(Data)
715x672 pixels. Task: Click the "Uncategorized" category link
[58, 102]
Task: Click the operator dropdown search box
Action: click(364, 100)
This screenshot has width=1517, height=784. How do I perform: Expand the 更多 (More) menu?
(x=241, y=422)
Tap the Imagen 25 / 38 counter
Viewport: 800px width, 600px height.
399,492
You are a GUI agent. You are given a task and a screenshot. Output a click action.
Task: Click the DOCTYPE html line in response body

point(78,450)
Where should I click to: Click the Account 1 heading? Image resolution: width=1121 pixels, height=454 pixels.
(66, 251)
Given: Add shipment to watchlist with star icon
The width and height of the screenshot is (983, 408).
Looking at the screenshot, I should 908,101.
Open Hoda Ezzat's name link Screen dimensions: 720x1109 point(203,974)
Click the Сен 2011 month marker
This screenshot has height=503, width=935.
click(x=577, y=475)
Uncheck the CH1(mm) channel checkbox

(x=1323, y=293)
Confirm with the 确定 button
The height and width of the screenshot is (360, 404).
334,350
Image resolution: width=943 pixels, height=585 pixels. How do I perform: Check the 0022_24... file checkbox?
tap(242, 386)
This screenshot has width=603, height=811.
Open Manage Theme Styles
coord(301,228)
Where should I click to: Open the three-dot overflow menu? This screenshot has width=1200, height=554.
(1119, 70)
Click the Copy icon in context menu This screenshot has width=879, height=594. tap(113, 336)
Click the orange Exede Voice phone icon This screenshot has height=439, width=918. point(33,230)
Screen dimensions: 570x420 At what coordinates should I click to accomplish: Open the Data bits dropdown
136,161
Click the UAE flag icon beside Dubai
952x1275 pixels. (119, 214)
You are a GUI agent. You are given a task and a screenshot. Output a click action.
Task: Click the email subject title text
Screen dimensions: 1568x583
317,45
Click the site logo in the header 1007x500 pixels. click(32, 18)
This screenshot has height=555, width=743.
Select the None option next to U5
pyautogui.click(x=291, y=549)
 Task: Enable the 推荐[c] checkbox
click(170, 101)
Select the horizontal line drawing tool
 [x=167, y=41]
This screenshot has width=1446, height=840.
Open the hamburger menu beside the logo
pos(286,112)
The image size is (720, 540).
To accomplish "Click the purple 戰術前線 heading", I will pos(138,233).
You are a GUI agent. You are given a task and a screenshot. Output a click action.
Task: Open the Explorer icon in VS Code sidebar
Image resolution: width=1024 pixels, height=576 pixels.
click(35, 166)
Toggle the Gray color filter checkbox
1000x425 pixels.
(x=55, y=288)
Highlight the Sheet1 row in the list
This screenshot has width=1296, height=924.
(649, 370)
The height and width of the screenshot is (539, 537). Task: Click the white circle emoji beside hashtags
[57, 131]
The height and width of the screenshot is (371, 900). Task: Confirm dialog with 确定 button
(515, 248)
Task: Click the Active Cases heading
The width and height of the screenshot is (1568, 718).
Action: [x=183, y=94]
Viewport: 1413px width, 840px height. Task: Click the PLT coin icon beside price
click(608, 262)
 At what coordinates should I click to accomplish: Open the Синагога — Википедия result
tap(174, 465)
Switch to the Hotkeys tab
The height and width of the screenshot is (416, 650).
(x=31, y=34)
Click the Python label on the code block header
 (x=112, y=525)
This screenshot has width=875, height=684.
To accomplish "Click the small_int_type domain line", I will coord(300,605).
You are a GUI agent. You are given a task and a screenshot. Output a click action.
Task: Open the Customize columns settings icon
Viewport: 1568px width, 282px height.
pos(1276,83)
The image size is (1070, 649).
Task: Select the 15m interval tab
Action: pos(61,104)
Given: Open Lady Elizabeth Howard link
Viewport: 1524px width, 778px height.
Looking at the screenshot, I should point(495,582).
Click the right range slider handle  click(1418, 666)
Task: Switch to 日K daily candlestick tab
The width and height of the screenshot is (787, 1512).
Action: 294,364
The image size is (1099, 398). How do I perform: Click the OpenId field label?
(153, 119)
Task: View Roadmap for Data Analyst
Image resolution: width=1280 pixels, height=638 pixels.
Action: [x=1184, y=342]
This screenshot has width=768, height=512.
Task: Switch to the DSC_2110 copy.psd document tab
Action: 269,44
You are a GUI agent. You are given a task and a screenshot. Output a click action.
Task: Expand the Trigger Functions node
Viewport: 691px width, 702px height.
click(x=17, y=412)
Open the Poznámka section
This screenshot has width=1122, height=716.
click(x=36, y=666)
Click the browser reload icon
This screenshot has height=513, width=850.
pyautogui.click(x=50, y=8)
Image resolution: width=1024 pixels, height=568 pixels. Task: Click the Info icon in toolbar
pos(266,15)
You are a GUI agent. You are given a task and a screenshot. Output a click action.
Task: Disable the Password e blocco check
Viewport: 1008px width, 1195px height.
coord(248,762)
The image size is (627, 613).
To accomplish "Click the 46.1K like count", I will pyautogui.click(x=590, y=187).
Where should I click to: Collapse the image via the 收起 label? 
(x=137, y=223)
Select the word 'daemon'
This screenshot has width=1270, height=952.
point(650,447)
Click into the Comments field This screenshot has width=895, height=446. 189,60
(End Data)
(Task to complete):
Each entry shown above should be copied out exactly.

(Solution for this task):
715x672 pixels. Task: Click the "Uncategorized" category link
[58, 102]
Task: Click the operator dropdown search box
Action: click(364, 100)
This screenshot has width=1517, height=784. How do I perform: Expand the 更多 (More) menu?
(x=241, y=422)
Tap the Imagen 25 / 38 counter
Viewport: 800px width, 600px height.
399,492
You are a GUI agent. You are given a task and a screenshot. Output a click action.
Task: Click the DOCTYPE html line in response body

point(78,450)
Where should I click to: Click the Account 1 heading? Image resolution: width=1121 pixels, height=454 pixels.
(66, 251)
Given: Add shipment to watchlist with star icon
The width and height of the screenshot is (983, 408).
Looking at the screenshot, I should 908,101.
Open Hoda Ezzat's name link Screen dimensions: 720x1109 point(203,974)
Click the Сен 2011 month marker
This screenshot has height=503, width=935.
click(x=577, y=475)
Uncheck the CH1(mm) channel checkbox

(x=1323, y=293)
Confirm with the 确定 button
The height and width of the screenshot is (360, 404).
334,350
Image resolution: width=943 pixels, height=585 pixels. How do I perform: Check the 0022_24... file checkbox?
tap(242, 386)
This screenshot has width=603, height=811.
Open Manage Theme Styles
coord(301,228)
Where should I click to: Open the three-dot overflow menu? This screenshot has width=1200, height=554.
(1119, 70)
Click the Copy icon in context menu This screenshot has width=879, height=594. tap(113, 336)
Click the orange Exede Voice phone icon This screenshot has height=439, width=918. point(33,230)
Screen dimensions: 570x420 At what coordinates should I click to accomplish: Open the Data bits dropdown
136,161
Click the UAE flag icon beside Dubai
952x1275 pixels. (119, 214)
You are a GUI agent. You are given a task and a screenshot. Output a click action.
Task: Click the email subject title text
Screen dimensions: 1568x583
317,45
Click the site logo in the header 1007x500 pixels. click(32, 18)
This screenshot has height=555, width=743.
Select the None option next to U5
pyautogui.click(x=291, y=549)
 Task: Enable the 推荐[c] checkbox
click(170, 101)
Select the horizontal line drawing tool
 [x=167, y=41]
This screenshot has width=1446, height=840.
Open the hamburger menu beside the logo
pos(286,112)
The image size is (720, 540).
To accomplish "Click the purple 戰術前線 heading", I will pos(138,233).
You are a GUI agent. You are given a task and a screenshot. Output a click action.
Task: Open the Explorer icon in VS Code sidebar
Image resolution: width=1024 pixels, height=576 pixels.
click(35, 166)
Toggle the Gray color filter checkbox
1000x425 pixels.
(x=55, y=288)
Highlight the Sheet1 row in the list
This screenshot has width=1296, height=924.
(649, 370)
The height and width of the screenshot is (539, 537). Task: Click the white circle emoji beside hashtags
[57, 131]
The height and width of the screenshot is (371, 900). Task: Confirm dialog with 确定 button
(515, 248)
Task: Click the Active Cases heading
The width and height of the screenshot is (1568, 718).
Action: [x=183, y=94]
Viewport: 1413px width, 840px height. Task: Click the PLT coin icon beside price
click(608, 262)
 At what coordinates should I click to accomplish: Open the Синагога — Википедия result
tap(174, 465)
Switch to the Hotkeys tab
The height and width of the screenshot is (416, 650).
(x=31, y=34)
Click the Python label on the code block header
 (x=112, y=525)
This screenshot has width=875, height=684.
To accomplish "Click the small_int_type domain line", I will coord(300,605).
You are a GUI agent. You are given a task and a screenshot. Output a click action.
Task: Open the Customize columns settings icon
Viewport: 1568px width, 282px height.
pos(1276,83)
The image size is (1070, 649).
Task: Select the 15m interval tab
Action: pos(61,104)
Given: Open Lady Elizabeth Howard link
Viewport: 1524px width, 778px height.
Looking at the screenshot, I should point(495,582).
Click the right range slider handle  click(1418, 666)
Task: Switch to 日K daily candlestick tab
The width and height of the screenshot is (787, 1512).
Action: 294,364
The image size is (1099, 398). How do I perform: Click the OpenId field label?
(153, 119)
Task: View Roadmap for Data Analyst
Image resolution: width=1280 pixels, height=638 pixels.
Action: [x=1184, y=342]
This screenshot has width=768, height=512.
Task: Switch to the DSC_2110 copy.psd document tab
Action: 269,44
You are a GUI agent. You are given a task and a screenshot. Output a click action.
Task: Expand the Trigger Functions node
Viewport: 691px width, 702px height.
click(x=17, y=412)
Open the Poznámka section
This screenshot has width=1122, height=716.
click(x=36, y=666)
Click the browser reload icon
This screenshot has height=513, width=850.
pyautogui.click(x=50, y=8)
Image resolution: width=1024 pixels, height=568 pixels. Task: Click the Info icon in toolbar
pos(266,15)
You are a GUI agent. You are given a task and a screenshot. Output a click action.
Task: Disable the Password e blocco check
Viewport: 1008px width, 1195px height.
coord(248,762)
The image size is (627, 613).
To accomplish "Click the 46.1K like count", I will pyautogui.click(x=590, y=187).
Where should I click to: Collapse the image via the 收起 label? 
(x=137, y=223)
Select the word 'daemon'
This screenshot has width=1270, height=952.
point(650,447)
Click into the Comments field This screenshot has width=895, height=446. 189,60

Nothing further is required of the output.